The Guardian • Issue #2031

The legacy of asbestos mining at Wittenoom

Wittenoom Gorge Mine

Wittenoom Gorge Mine – 1962. The mine in operation. The asbestos dust from the “bagging” room often cast a blue haze over the area. Breathing that dust was deadly for those that lived and worked there. Photo: Philip Schubert – (CC BY-ND 2.0)

“If the sugar refining company won’t come to my rescue/Who’s going to save me?” So goes the song Blue Sky Mine by Australian band Midnight oil. A song about the effects of asbestos mining on the workers and inhabitants of Wittenoom, a mine owned and run by sugar refining company CSR. Even when it became obvious that asbestos mining was detrimental to the health of the workers and was killing them they continued mining it until the mine was shut down in 1966 due to unprofitability and growing health concerns.

The health issues connected with the mining and use of asbestos were widely known by the 1930s yet this information was hidden by medical institutions. Asbestos was widely used by all branches of the military at the time so the government, with the help of medical institutions, embarked on possibly the worst act of indifference to worker’s health ever in Australia, through denial and cover-ups, it was a shameful act.

CSR operated the asbestos mine at Wittenoom from 1943 until its eventual closure in 1966. The first case of Mesothelioma was diagnosed in 1962 by the West Australian medical officer Dr Mc Nulty.

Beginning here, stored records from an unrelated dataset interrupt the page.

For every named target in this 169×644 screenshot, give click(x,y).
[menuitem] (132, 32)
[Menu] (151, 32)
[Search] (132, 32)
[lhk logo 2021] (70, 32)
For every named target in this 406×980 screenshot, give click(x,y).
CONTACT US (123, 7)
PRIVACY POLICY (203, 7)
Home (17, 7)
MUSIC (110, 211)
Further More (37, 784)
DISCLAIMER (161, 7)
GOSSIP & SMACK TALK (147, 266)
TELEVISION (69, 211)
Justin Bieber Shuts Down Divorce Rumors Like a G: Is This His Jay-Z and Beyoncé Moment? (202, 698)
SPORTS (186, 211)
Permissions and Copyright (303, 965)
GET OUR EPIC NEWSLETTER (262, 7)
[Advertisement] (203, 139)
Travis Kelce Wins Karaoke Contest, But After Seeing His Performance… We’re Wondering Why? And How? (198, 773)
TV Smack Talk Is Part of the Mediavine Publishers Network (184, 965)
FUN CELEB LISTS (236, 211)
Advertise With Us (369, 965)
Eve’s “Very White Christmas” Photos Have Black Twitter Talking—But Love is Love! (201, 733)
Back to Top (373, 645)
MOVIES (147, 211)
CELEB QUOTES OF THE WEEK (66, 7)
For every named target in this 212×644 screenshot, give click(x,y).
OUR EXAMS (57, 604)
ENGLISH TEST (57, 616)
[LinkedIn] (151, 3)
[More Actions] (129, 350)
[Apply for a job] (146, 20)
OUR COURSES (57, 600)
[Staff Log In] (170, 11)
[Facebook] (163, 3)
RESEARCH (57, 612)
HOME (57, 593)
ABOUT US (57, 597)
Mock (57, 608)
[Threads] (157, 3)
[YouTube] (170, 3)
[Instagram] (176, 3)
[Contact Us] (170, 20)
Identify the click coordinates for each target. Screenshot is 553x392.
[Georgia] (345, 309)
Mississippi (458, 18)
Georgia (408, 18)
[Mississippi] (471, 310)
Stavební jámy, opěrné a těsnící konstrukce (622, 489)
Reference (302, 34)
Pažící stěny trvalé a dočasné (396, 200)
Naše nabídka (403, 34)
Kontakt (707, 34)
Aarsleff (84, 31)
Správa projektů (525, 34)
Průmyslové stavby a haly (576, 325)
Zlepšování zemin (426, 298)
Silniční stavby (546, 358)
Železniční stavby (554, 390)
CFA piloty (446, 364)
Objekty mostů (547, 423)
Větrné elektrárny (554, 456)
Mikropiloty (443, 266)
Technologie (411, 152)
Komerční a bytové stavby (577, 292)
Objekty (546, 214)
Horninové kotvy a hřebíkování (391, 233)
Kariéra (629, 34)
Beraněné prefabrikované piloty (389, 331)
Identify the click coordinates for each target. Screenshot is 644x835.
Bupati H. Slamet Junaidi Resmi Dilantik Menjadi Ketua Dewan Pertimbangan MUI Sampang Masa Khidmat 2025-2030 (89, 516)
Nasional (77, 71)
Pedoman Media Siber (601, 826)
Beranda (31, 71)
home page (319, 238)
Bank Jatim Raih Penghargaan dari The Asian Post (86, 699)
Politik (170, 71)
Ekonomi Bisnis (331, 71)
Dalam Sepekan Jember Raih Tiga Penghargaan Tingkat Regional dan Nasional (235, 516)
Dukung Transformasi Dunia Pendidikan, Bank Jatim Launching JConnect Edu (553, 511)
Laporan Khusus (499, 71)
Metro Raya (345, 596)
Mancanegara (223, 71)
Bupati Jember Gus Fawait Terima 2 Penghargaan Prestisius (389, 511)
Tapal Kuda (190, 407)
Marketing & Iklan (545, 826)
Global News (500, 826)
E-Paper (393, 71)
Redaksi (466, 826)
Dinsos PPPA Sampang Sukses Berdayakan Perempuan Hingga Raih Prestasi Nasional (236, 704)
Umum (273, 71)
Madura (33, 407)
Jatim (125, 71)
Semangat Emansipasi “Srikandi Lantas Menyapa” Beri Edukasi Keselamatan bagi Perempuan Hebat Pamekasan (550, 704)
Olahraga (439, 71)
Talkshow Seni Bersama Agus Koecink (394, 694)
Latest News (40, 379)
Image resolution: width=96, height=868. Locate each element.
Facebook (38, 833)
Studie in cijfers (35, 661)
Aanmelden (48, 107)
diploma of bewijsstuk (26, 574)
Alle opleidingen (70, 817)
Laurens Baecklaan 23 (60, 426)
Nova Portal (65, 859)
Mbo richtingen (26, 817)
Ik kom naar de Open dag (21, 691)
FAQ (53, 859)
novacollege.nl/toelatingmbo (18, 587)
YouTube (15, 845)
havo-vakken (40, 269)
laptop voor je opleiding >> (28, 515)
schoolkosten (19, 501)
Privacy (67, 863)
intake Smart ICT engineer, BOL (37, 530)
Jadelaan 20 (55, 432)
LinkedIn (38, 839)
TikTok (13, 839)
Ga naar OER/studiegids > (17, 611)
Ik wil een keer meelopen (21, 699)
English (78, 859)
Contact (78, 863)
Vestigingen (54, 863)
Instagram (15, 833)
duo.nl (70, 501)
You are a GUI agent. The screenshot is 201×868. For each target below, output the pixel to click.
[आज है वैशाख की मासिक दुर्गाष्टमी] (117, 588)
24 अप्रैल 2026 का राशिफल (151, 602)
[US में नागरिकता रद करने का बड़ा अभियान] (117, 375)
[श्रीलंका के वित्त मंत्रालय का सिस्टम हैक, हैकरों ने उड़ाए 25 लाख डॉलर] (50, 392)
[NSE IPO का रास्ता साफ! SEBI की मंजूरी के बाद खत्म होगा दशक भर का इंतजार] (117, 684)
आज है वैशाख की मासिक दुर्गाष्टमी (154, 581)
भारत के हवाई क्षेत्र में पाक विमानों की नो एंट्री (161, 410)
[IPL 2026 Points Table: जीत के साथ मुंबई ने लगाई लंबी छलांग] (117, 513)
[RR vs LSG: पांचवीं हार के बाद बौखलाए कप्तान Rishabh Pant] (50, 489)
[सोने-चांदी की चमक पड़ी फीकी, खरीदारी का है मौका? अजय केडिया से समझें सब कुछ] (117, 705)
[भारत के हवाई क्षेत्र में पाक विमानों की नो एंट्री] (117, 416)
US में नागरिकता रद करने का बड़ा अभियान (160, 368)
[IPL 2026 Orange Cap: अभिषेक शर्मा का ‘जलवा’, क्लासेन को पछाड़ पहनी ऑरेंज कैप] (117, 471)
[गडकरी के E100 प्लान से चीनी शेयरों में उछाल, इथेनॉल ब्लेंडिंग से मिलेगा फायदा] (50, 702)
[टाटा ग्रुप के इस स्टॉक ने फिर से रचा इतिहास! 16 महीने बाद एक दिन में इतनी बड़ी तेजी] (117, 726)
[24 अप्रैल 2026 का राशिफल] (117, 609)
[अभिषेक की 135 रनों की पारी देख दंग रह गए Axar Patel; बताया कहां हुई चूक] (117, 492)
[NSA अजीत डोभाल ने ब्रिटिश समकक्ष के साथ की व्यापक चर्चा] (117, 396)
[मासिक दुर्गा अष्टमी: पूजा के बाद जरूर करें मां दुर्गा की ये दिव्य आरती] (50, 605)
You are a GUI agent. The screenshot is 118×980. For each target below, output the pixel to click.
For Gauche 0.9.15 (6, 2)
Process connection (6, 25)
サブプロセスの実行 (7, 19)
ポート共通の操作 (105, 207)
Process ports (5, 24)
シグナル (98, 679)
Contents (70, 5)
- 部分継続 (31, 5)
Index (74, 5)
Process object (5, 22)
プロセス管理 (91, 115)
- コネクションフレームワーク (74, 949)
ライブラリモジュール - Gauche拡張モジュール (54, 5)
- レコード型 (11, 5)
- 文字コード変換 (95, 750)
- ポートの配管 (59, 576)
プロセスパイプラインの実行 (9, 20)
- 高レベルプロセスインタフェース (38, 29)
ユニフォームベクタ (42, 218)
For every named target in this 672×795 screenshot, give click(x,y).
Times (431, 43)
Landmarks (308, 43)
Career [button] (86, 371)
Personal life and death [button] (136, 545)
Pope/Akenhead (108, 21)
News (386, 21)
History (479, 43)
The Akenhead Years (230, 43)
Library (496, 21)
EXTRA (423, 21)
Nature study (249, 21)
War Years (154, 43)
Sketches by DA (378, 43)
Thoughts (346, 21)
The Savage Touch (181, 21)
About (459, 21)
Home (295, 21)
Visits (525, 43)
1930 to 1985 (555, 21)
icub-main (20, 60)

He expressed his concern that the mine was being run in a manner detrimental to the health of the workers and inhabitants to both the CSR management and the west Australian government, but CSR threatened to shut the mine down if it was forced to spend money on safer mining processes so it continued until 1963.

It is incredulous that despite the many warnings from doctors and mining inspectors, CSR continued to run the mine and milling operations with little regard for dust suppression, which is now considered to be the reason for many premature deaths of former Wittenoom workers and inhabitants many years later.

During the 1970s Dr Janet Elder, Senior Chest Physician at the University of Department of Medicine at Sir Charles Gairdner Hospital, was horrified by the speed with which the new cases of mesothelioma and other asbestos-caused diseases were developing amongst the former Wittenoom workers. “The dreadful tragedy,” she recalls, “was that so many of its victims were very young and very fit when they went there.”

Over 2000 former workers and inhabitants eventually died from mesothelioma. Although compensation was eventually granted through the courts, for many it was too late, passing from the disease before they received anything.

One of the legacies of this shameful example of capitalist greed and profit before people is that the Wittenoom area now has the dubious distinction of being the largest contaminated site in the southern hemisphere, estimates of remediation costs run into the hundreds of million dollars. The first custodians of the red-dirt country in the state’s Pilbara region are the Banjima people. Their land is still scarred by mountains of asbestos tailings.

The Banjima people have been unable to access their land and sacred sites for over sixty years due to the level of contamination and the fact that Hancock mining, owned by Gina Reinhardt, still holds an iron ore lease over the land in the Wittenoom gorge. It is a major concern to them that further damage may be done to sacred sites and artefacts.

Successive governments have focused on closing the town and removing residents from the area, but what the WA state government really needs to do is clean up the mess created by CSR, and send them the bill, so that the Banjima people can access the land they legally own again.